When reading in a data file into R, I can read it in either as a data.frame or a data.table using the data.table package. I would prefer to use data.table in the future since it deals with large data better. However, there are issues with both methods (read.table for data.frames, fread for data.tables) and I'm wondering if there's a simple fix out there.

When I use read.table to produce a data.frame, if my column names include colons or spaces, they are replaced by periods, which I do not want.
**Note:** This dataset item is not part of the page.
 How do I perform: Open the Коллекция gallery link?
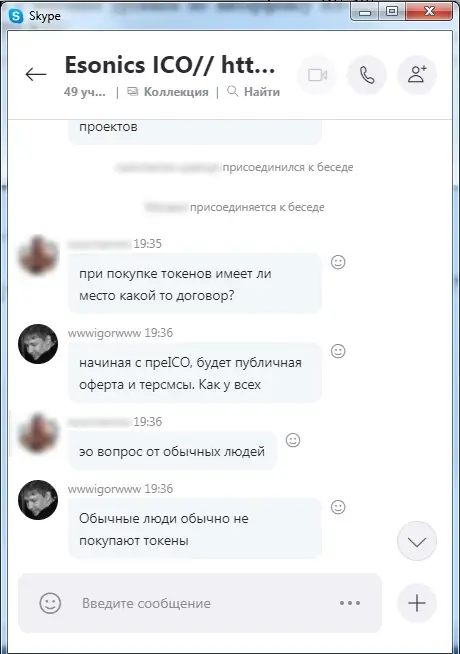[x=168, y=92]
I want the column names to be read in "as is."

Alternatively, when I use fread to produce a data.table, my column names are not read in at all, which is obviously not desired.
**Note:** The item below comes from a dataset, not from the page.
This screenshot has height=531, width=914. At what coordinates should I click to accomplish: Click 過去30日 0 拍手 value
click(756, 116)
Check out this gist below for a reproducible example:

https://gist.github.com/jeffbruce/b966d41eedc2662bbd4a

Cheers

user26665
  • 325
  • 3
  • 14
  • 2
    Why did you put that in a gist instead of in your question? – nrussell Sep 24 '15 at 17:27
  • I highly recommend you change the names of your columns. you're creating nightmares for yourself by insisting they remain as is. – MichaelChirico Sep 24 '15 at 17:33
  • If what you've got in mind is making your data readable when you create output tables, etc. you can store a separate table to convert between concise column names and ones that are useful to work with. – MichaelChirico Sep 24 '15 at 17:34
  • I don't have a say in what the columns are named. I need to deal with what's been given to me. Also, I used a gist for the data because the data wouldn't fit in the question body. – user26665 Sep 24 '15 at 18:13

2 Answers2

10

Here's a solution that might work. I'm not sure if it's the shortest solution or you can do it by clever use of drop in data table, but the hack below does work. The "problem" is the row numbers in your file.

Read in the header file first and then add it to the data table after

header <- read.table("yourfile.csv", header = TRUE, nrow = 1)
indata <- fread("yourfile.csv", skip=1, header=FALSE)
setnames(indata, colnames(header))
ekstroem
  • 5,957
  • 3
  • 22
  • 48
6

R always try to convert column names to ensure that they are valid variable names, hence it adds periods in place of spaces and colons. If you dont want that you can use check.names=FALSE while using read.table

df1<-read.table("data.txt",check.names = FALSE)

sample(colnames(df1),10)
 [1] "simple lobule white matter"                       
 [2] "anterior lobule white matter"                     
 [3] "hippocampus"                                      
 [4] "lateral olfactory tract"                          
 [5] "lobules 1-2: lingula and central lobule (ventral)"
 [6] "Medial parietal association cortex"               
 [7] "Primary somatosensory cortex: trunk region"       
 [8] "midbrain"                                         
 [9] "Secondary auditory cortex: ventral area"          
[10] "Primary somatosensory cortex: forelimb region"  

you can see that colnames are kept as it is.

Dhawal Kapil
  • 2,584
  • 18
  • 31